Please don't use the flawed logic that "it wouldn't be a court case" . . . if there wasn't an issue. Way too many frivolous lawsuits exist in America. I'm not specifically saying that is the case here, but it's flawed logic at best.
Score: 10 Votes (Like | Disagree)
Larry-Bloom Avatar
131 months ago
I don't see the problem

I don't see what the issue is... It's the same as a game console or phone or other system it just happens to be music. Anyone could of purchased another device if you didn't like buying the music from them. And they still allowed you to pull music off of CD or play MP3... About 50% of the music on my iPod was from CD's.

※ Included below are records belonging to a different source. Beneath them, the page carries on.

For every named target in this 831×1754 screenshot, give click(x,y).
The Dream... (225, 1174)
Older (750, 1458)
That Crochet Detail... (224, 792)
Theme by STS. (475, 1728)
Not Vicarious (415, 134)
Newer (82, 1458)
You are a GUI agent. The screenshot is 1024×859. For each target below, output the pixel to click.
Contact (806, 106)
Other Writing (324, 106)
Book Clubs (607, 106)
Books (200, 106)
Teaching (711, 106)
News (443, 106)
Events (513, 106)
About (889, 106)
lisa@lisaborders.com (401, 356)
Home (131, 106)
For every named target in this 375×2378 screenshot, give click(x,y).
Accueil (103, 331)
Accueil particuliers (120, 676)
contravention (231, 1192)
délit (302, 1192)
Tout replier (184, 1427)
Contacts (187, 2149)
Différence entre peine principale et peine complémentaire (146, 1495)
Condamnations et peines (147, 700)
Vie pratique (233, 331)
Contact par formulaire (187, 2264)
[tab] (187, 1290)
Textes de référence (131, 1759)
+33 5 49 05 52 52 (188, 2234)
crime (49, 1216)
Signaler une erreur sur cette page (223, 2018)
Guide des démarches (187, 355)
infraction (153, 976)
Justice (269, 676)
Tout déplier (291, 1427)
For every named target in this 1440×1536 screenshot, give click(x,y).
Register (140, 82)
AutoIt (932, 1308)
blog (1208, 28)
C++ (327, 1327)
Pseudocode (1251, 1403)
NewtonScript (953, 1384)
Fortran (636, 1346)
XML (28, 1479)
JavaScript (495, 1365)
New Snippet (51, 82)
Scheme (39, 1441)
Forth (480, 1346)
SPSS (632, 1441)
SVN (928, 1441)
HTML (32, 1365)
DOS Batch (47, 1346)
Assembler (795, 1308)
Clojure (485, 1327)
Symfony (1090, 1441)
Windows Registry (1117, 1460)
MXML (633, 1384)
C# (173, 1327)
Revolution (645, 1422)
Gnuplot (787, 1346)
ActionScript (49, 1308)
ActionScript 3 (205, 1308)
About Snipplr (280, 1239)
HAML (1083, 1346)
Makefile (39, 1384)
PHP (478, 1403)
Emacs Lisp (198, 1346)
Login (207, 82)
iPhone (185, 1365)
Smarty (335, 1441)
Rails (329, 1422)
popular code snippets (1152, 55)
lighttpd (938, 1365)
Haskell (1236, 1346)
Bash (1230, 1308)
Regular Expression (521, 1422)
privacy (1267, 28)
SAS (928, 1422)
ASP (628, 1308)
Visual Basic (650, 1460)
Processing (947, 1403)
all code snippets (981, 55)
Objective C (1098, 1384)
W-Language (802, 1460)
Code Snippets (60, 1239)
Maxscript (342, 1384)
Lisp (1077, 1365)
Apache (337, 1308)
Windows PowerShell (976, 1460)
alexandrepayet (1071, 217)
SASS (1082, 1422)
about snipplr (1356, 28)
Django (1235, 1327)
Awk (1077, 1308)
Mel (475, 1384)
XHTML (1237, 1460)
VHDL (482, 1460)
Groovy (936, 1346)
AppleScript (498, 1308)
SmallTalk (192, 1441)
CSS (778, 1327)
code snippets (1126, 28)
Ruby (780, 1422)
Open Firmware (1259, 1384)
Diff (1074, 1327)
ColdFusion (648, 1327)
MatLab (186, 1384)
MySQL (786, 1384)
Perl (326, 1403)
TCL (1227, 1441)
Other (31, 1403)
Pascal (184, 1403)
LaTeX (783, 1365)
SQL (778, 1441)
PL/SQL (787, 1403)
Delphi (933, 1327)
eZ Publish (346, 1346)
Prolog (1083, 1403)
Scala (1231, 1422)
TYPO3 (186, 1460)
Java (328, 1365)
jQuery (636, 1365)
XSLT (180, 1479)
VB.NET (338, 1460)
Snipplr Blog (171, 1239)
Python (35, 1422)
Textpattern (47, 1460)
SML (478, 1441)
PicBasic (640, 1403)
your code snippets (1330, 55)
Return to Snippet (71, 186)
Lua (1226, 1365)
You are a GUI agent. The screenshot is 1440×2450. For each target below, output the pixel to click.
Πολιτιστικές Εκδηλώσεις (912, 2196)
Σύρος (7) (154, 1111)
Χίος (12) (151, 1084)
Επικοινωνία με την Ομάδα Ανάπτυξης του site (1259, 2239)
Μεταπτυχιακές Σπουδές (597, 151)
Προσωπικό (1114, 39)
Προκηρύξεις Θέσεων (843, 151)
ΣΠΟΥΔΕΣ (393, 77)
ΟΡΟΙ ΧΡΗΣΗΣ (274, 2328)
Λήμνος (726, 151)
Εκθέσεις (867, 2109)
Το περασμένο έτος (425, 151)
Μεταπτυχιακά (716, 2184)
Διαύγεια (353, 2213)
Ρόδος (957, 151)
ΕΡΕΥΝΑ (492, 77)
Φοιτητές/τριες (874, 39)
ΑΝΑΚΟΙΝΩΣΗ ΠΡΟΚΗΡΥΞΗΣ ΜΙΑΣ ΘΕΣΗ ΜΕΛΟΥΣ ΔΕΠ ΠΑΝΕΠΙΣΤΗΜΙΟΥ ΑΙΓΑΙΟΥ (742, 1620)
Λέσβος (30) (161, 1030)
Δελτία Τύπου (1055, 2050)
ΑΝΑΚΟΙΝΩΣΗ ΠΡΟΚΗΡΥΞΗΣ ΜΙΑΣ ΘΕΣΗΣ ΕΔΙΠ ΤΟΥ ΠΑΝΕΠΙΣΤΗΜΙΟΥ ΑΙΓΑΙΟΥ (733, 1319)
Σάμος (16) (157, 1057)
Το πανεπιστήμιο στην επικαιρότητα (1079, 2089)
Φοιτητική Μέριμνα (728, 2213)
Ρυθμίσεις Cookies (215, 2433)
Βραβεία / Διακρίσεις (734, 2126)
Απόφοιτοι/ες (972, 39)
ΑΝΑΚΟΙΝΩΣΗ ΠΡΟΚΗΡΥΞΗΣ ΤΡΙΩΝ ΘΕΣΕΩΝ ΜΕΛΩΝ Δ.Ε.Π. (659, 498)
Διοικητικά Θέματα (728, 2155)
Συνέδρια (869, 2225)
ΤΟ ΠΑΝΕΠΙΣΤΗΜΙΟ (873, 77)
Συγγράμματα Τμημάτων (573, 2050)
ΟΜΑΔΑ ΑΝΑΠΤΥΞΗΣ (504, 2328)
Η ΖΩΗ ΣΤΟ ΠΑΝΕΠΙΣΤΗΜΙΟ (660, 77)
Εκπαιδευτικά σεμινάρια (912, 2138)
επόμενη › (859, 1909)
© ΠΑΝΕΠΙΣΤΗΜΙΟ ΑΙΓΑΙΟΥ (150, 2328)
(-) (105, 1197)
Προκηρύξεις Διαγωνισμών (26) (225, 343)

I didn't like that it didn't work with Windows, but that was fixed...
Score: 10 Votes (Like | Disagree)
Arcady Avatar
131 months ago
I understand why iTunes had DRM that wouldn't work on other players. I don't understand why the iPod couldn't play MP3s elsewhere that didn't have any drm.

What was the reason for that? I assume that an MP3 can't execute software on iPod OS, so I don't understand why it would be an issue.

The iPod (and iTunes) would play unprotected mp3 files just fine. You could rip a CD to mp3's or download mp3's from Limewire or Napster and pull them into iTunes and the iPod without any problem. It just wouldn't play DRM-laden files that were not Apple FairPlay. Apple had no reason to support third-party DRM on their system.
Score: 7 Votes (Like | Disagree)
Rogifan Avatar
131 months ago
The fact that you don't understand the issue is irrelevant.

Obviously, this was an issue otherwise it wouldn't be a court case. If Apple is guilty of intentionally stifling the competition by their use of DRM on their products, they're going to owe lots in damages.
So is Apple stifling the competition by not allowing competing App Stores or the ability to side load apps on iOS devices? Why didn't someone else build a better iTunes/iPod combo? What was stopping them?
Score: 7 Votes (Like | Disagree)
TheHateMachine Avatar
131 months ago
This is different.

Apple not allowing apps onto a device that they sell is different than Apple intentionally deleting music from a device because it was not bought in their store.

My crystal ball tells me that will not be the last bad analogy.